We’re going to focus on the Z28 here, which was the flagship model back in 1974.  The ’74 model was facelifted, received new bumpers due to federal standards, and looked a bit different than it had in 1973.  The Z28 was the last one offered for a few years, and included sport mirrors, optional decals, an updated suspension, and a 350 V8 that made 245 horsepower.  Nothing crazy, and nothing compared to the 2014.  The new one will be available this spring and offers buyers, drivers, and dreamers a 7.0L V8 that is rated for 500 horsepower.  Performance is the main focus with the new Z28, and people should only buy it if they are planning on driving it like it is made for.  The air conditioner has been removed, thinner rear glass is used, all seats are manual, the trunk carpet and sound deadening is also removed, and there is no stereo.  Only one speaker is being kept for the seatbelt chime.  This is a true performance car, and sets the bar on how all performance cars should be built.

Dodge Charger

1974 was yet again another final year for a vehicle.  The 3rd generation saw its last year in 1974, and is considered the last “muscle car Charger” until it was reintroduced in 2006.  The ’74 was nothing to write home about, and was yet another sign that muscle cars were truly dead.  The Charger was dwindling down due to high insurance rates, government regulations, and the oil crisis.  The ’74 was nothing compared to what it had been, and was now geared towards competing with luxury sports coupes such as the Chevrolet Monte Carlo.  You could get an optional 440 Magnum under the hood that produced 275 horsepower and this was the last of the Charger being a true muscle car.  The Charger for 2014 is a hell of a lot different than it was 40 years ago, and it is a hell of a lot better all around.  We all know that the biggest difference between new Chargers and the old ones is that the newbies have an additional two doors.  Engine options include a 3.6 V6 with 292 horsepower, a 5.7 V8 with 370 horsepower, and a 6.4 V8 with 470 horsepower.  

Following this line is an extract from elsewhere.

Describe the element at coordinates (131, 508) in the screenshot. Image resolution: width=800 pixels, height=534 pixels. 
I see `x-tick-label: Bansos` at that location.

This is another obvious choice when deciding whether to get a new or old Charger.  The new one clearly has the upper hand in this battle, whereas its brother the Challenger can both be well desired as a 2014 or 1974.

It’s interesting seeing muscle cars of today compared to what they were 40 years ago in 1974.  What is more interesting is to see how much the muscle car declined in the mid ’70s due to all the issues we discussed.  What will happen to the muscle cars of today?  Will they live on or just be a phase?